The president’s address tonight comes at an interesting juncture. The stimulus has passed, but the administration is backpedaling on just how much good it is going to do and how quickly we will feel its effects. The mortgage bailout plan has induced a populist backlash. And the financial sector is paralyzed with fear. Despite promises of fiscal responsibility, there is nothing but government spending and rising deficits in the near term.
The New York Times hints at the dilemma:
It was only 13 years ago that Bill Clinton declared before a joint session of Congress that “the era of big government is over.” President Obama’s challenge on Tuesday night is to declare that, out of ugly necessity, big government is back — and then to make a persuasive case, with a specificity he has avoided until now, that if done right, this era will not last for long.
Well, that’s a nice sentiment, but it simply isn’t true. Much of the spending from the stimulus won’t kick in for a number of years (i.e. we have only begun to spend). Healthcare spending will escalate enormously if Obama has his way. And the government’s plans to make the auto companies wards of the state show no indication that this will be a brief spell of co-dependency.

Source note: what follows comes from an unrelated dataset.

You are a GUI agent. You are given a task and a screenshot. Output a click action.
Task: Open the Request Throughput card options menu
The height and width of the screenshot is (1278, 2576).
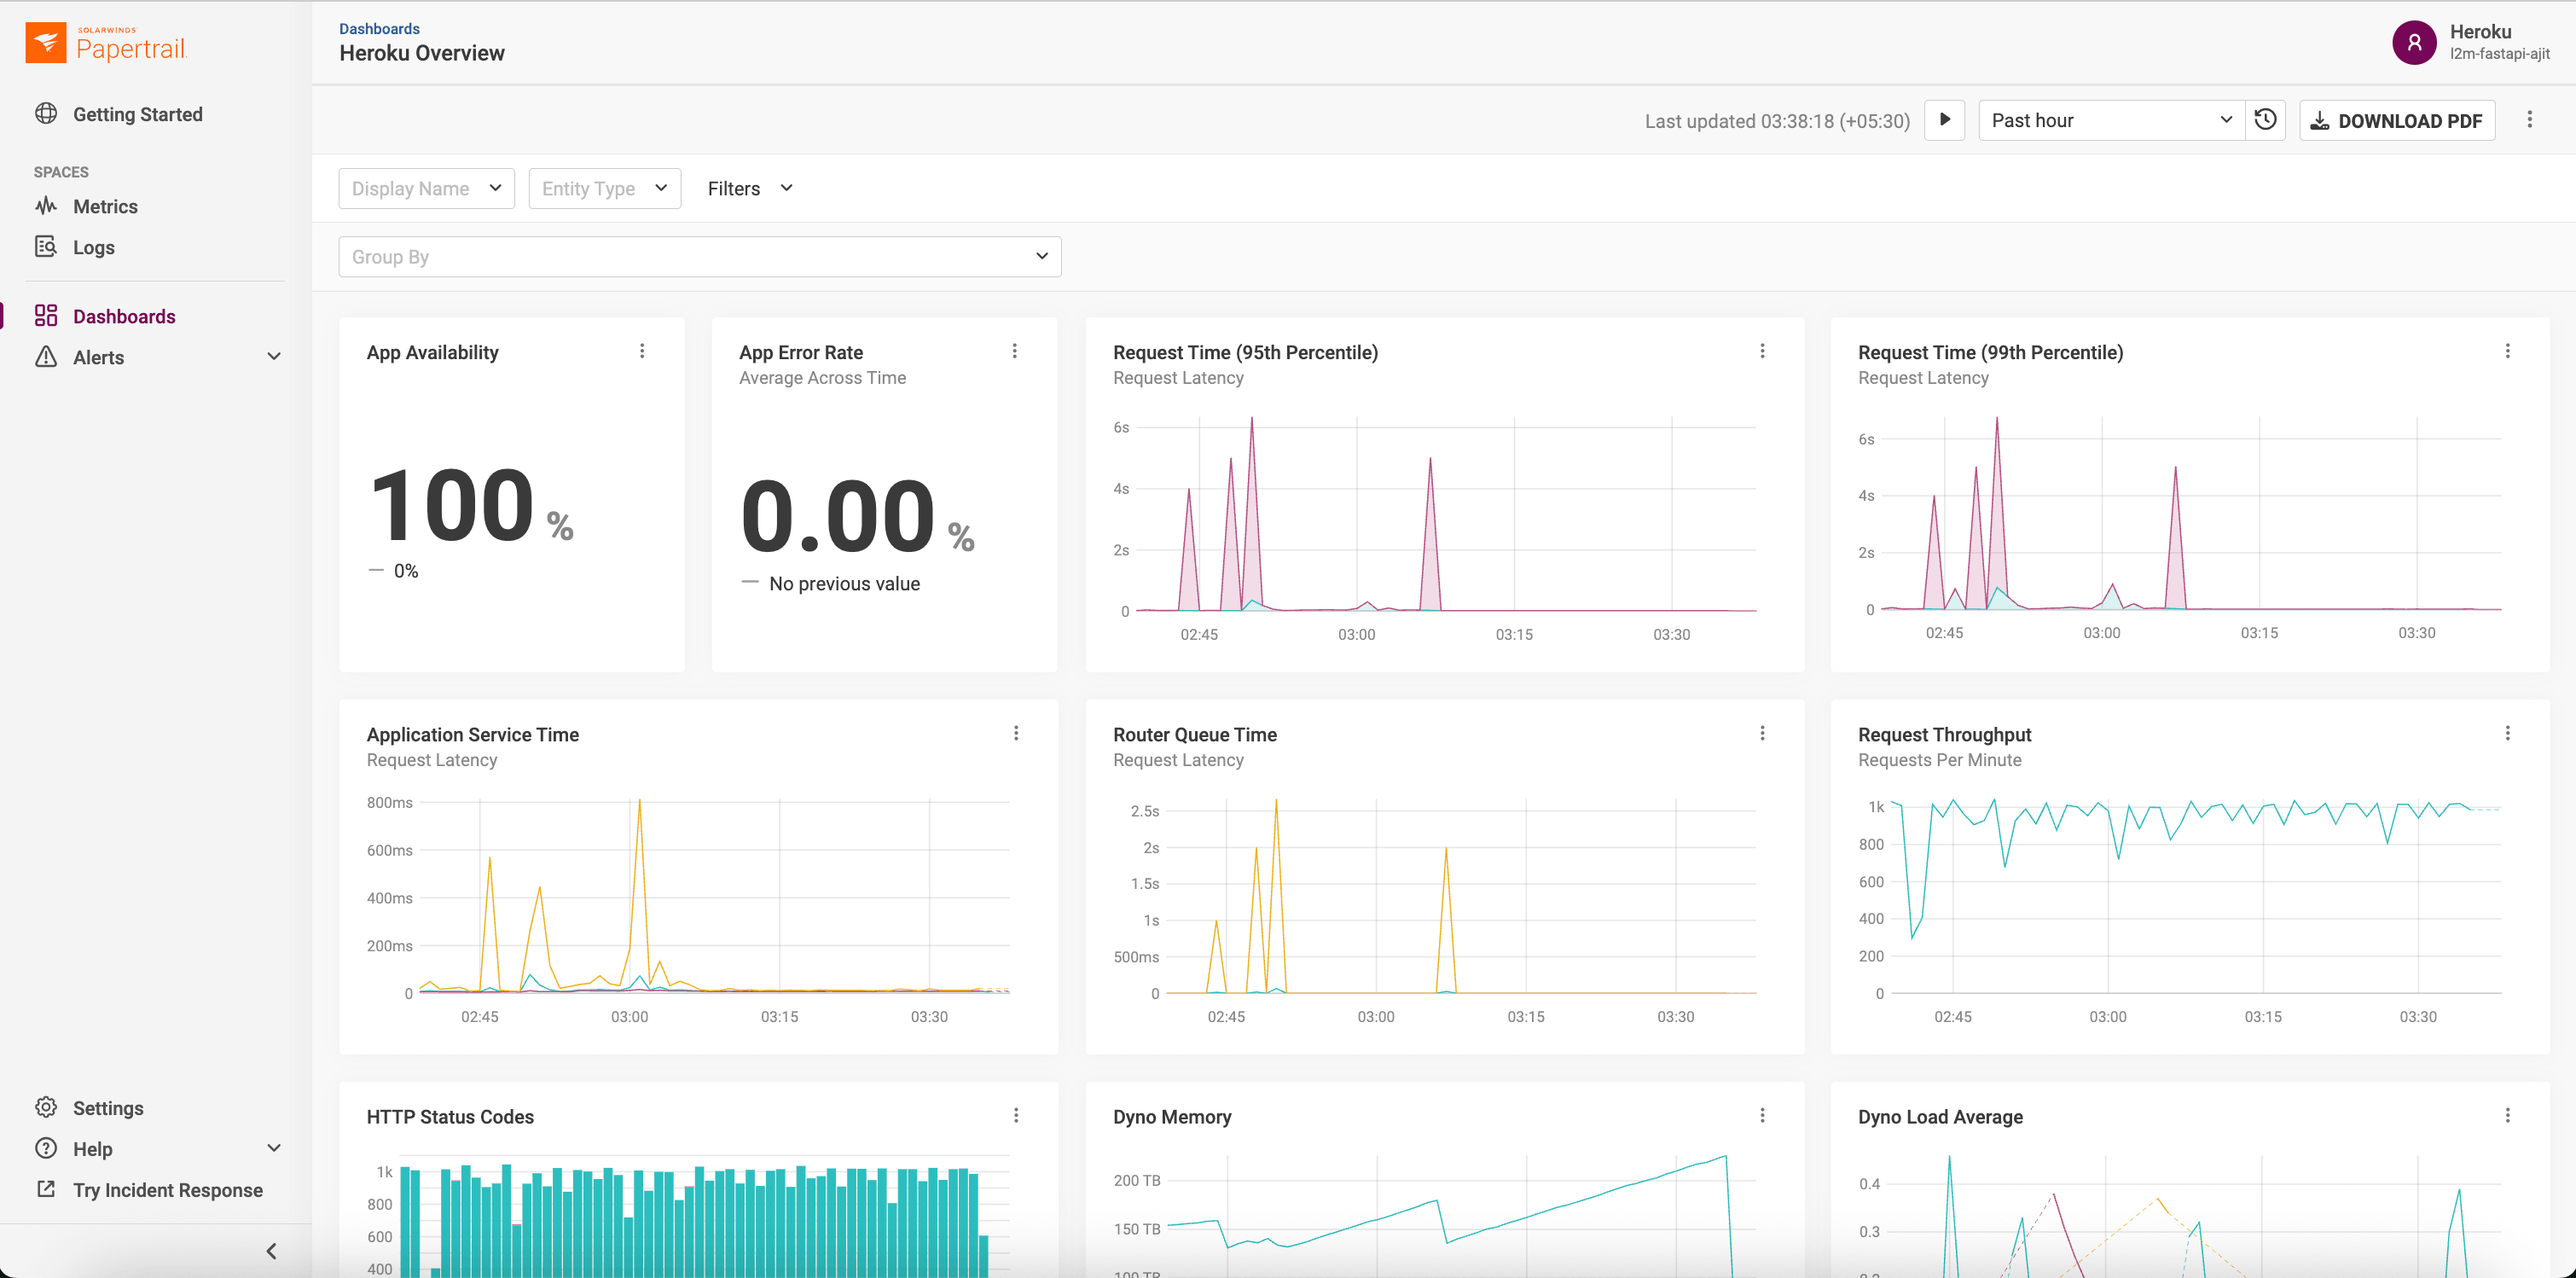[2508, 733]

Indeed, the reality is that the actions of the administration suggest a daunting growth in the size and scope of government. If Obama and his media fan-club feel the need to disguise all of that, maybe that’s because it’s an unpopular prospect for voters and markets. Obama can choose to paper over that rather stark ideological decision, or he can explain why this growth is a good and desirable thing. Judging from the “fiscal responsibility” summit, I suspect we’ll get the former — and a lecture about why we should stop bickering and engaging in “old partisan battles.” (Translation: stop defending free markets and objecting to our lurch to the Left.)